I cannot believe it has been since January since I have written anything on here. Life has been a bit of a whirlwind.
I’ve been traveling every other week out to Cleveland for work, which consists of long work days, mornings in a gym (and making up stories about the people in the gym with me), many hours in airports and the wondrous side effect of missing my home (family, friends, dogs, etc). After a week of rental cars, planes, and taxi’s… I’m always very content to get into my own car at the airport and drive myself home. I am enjoying my new career immensely. I enjoy the challenges it presents me, the courage I have found, and the people I have met. I feel like a better/stronger/more resilient person for taking the leap and starting this consulting business.
We’ve been married for 11 months now. It’s been really, really great. There is something very calming and peaceful about promising forever with someone. It’s very heart-filling to plan adventures, projects and travels with someone else. My husband is very constant, dependable, supportive and funny. He is my person. I asked him the other day if I was doing a good job at being a wife and if there was anything I could do better. I ask that question of my peers and coworkers and realized that I also very much care if I’m doing a good job at being a wife… as I’m that for many more hours of the day than I am an a peer/coworker. He pretended to think long and hard about it… and then gave some really good feedback about my tendency to “get on a roll” and pile on complaints when I’m only upset about one thing… which was really fair feedback. I made sure to not get upset or defensive because that would have kept him from being honest in the future with feedback (and because he was right). It felt good, productive and grown-up to discuss it.

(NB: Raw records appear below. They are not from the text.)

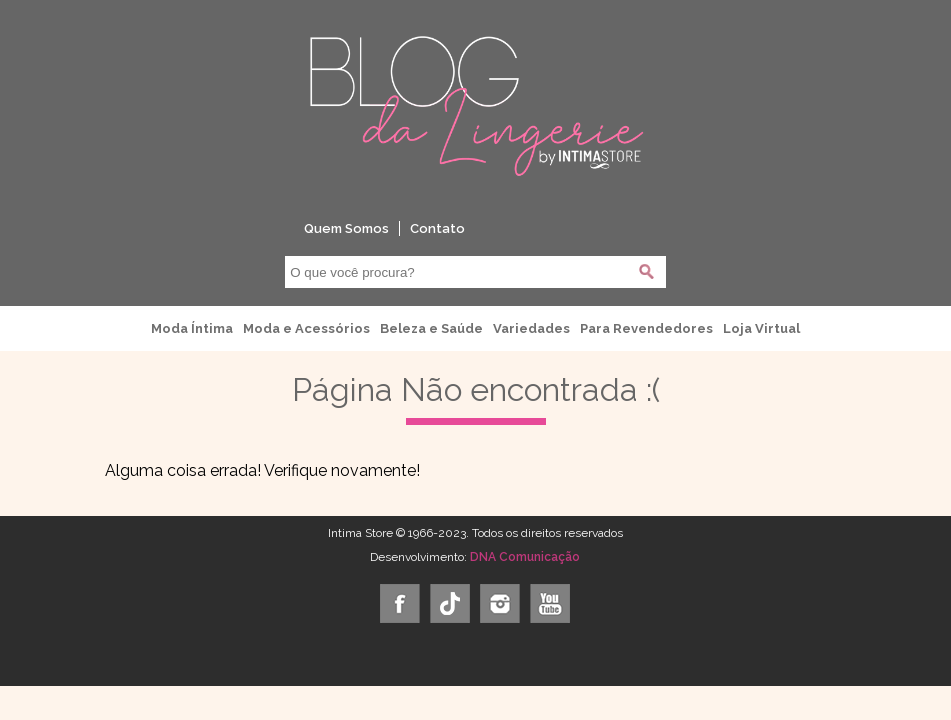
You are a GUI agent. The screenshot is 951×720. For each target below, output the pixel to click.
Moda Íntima (192, 328)
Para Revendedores (646, 328)
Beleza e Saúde (431, 328)
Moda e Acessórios (306, 328)
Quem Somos (346, 228)
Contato (437, 228)
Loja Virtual (761, 328)
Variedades (531, 328)
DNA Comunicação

Now, with Summer finally here… we are balancing home projects, special “date” nights, family time with Vincent, both of our hectic work schedules and visions of vacations in our heads. I am in such a good place in life right now and really enjoying it. I find myself being very thankful lately. It is funny how age gives you perspective. It’s hard to be upset about aging when every year brings more wisdom, growing friendships, and opportunities. I find myself to be more compassionate, more willing to stop and smell the roses, and at the same time less willing to deal with BS because life is too short to spend your time with thoughts, people, or events that don’t improve the quality of your time on this earth. This life is a good one.